● DESCRIPTION OF THE TASK:
Print exactly the lines from the one containing "Switch to the View ribbon tab" through the last line of the entries below; the pictures stay out of the copy.

(Collection entries)
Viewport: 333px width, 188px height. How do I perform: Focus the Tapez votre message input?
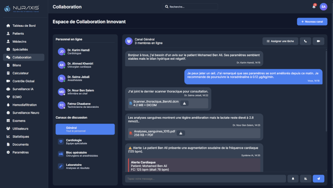[x=205, y=178]
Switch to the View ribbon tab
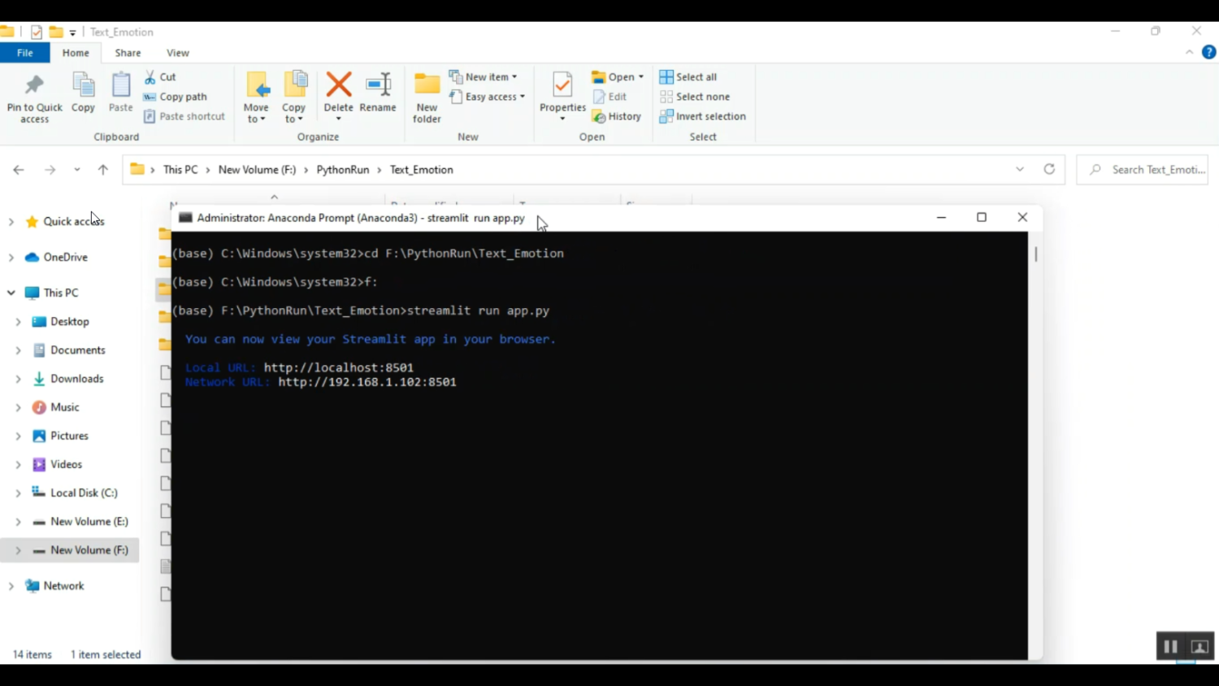The image size is (1219, 686). click(x=177, y=53)
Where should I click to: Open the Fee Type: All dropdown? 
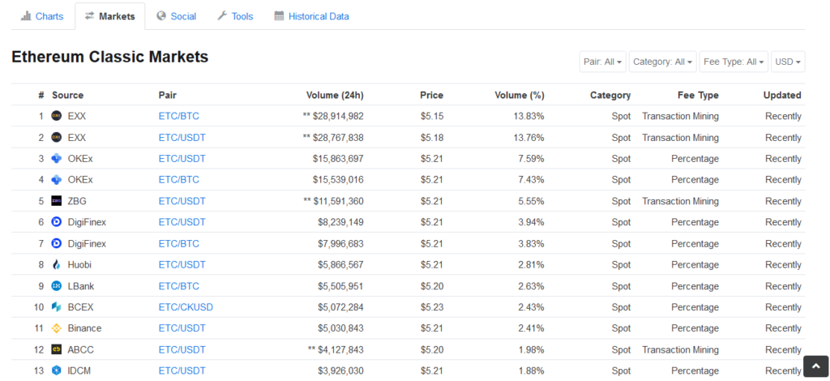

● TASK RESPONSE:
Switch to the View ribbon tab
The image size is (1219, 686). click(x=177, y=53)
Where should I click to: Open the Fee Type: All dropdown? 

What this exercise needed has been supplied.